(RECORDS PROVIDED)

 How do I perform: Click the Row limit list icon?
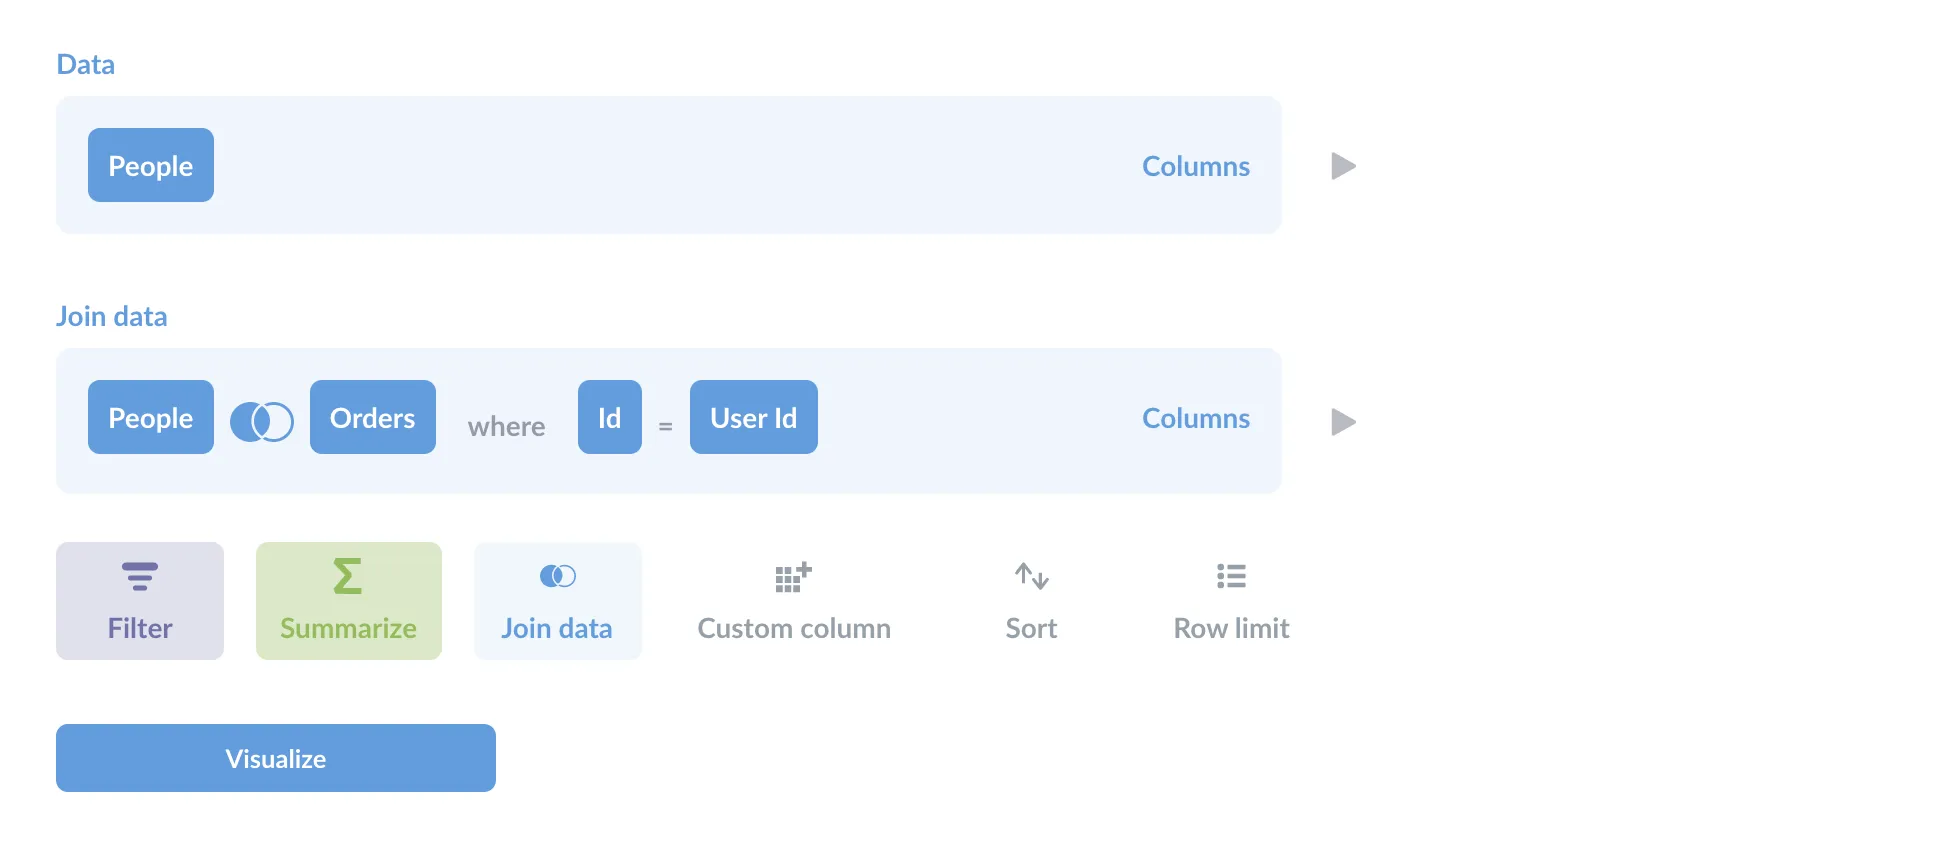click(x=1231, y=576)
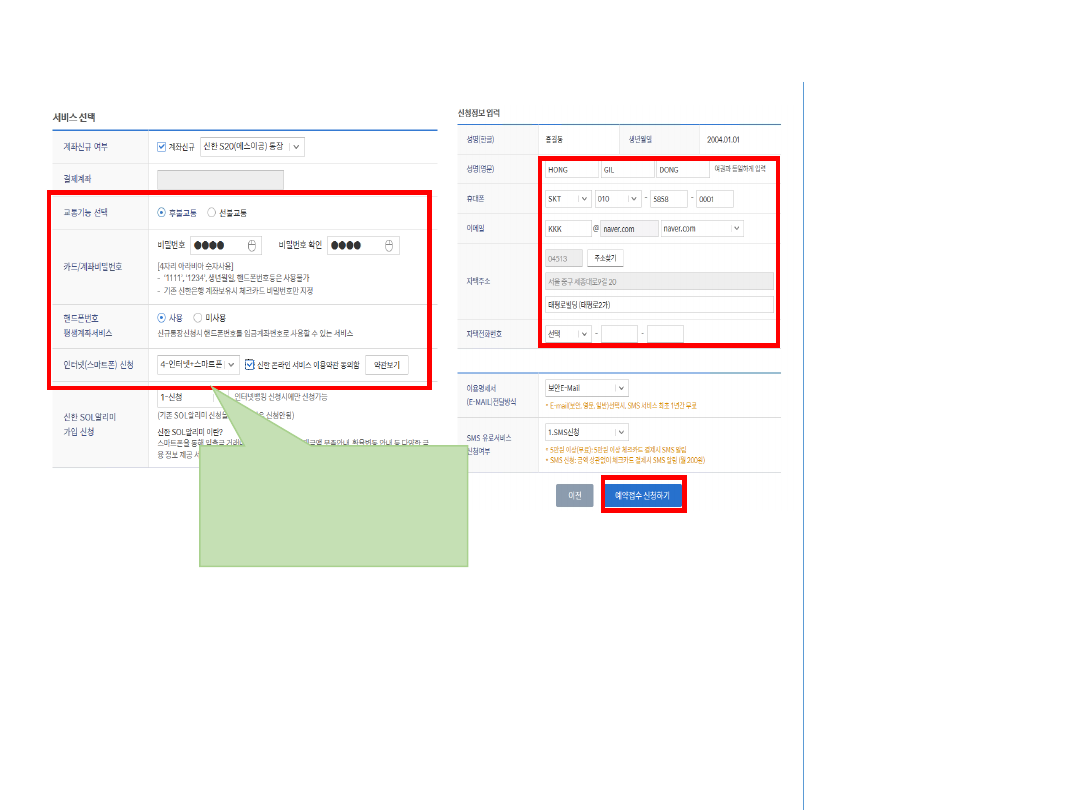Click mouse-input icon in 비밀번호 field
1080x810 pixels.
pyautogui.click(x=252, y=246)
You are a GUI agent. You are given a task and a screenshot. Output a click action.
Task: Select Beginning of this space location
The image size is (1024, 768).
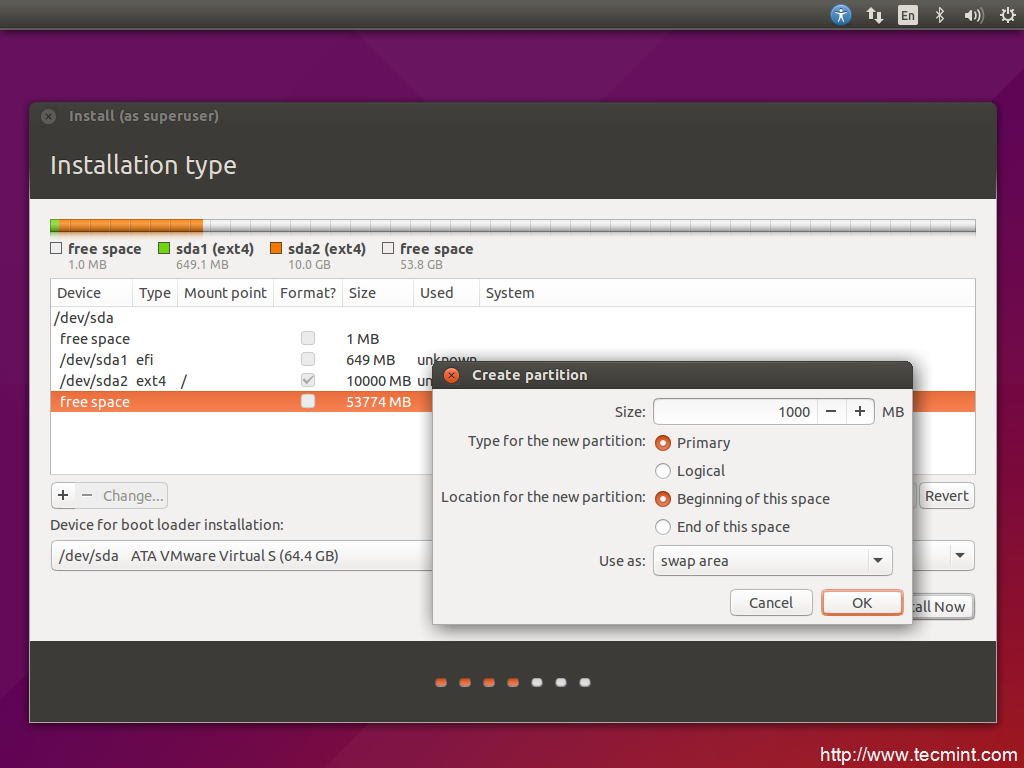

(End RECORDS PROVIDED)

_WORK REQUIRED:_ Copy every record exactly, dropping the images.

_ANSWER TO THIS EXERCISE:_
 How do I perform: Click the Row limit list icon?
click(x=1231, y=576)
Click mouse-input icon in 비밀번호 field
1080x810 pixels.
pyautogui.click(x=252, y=246)
You are a GUI agent. You are given a task and a screenshot. Output a click action.
Task: Select Beginning of this space location
The image size is (1024, 768).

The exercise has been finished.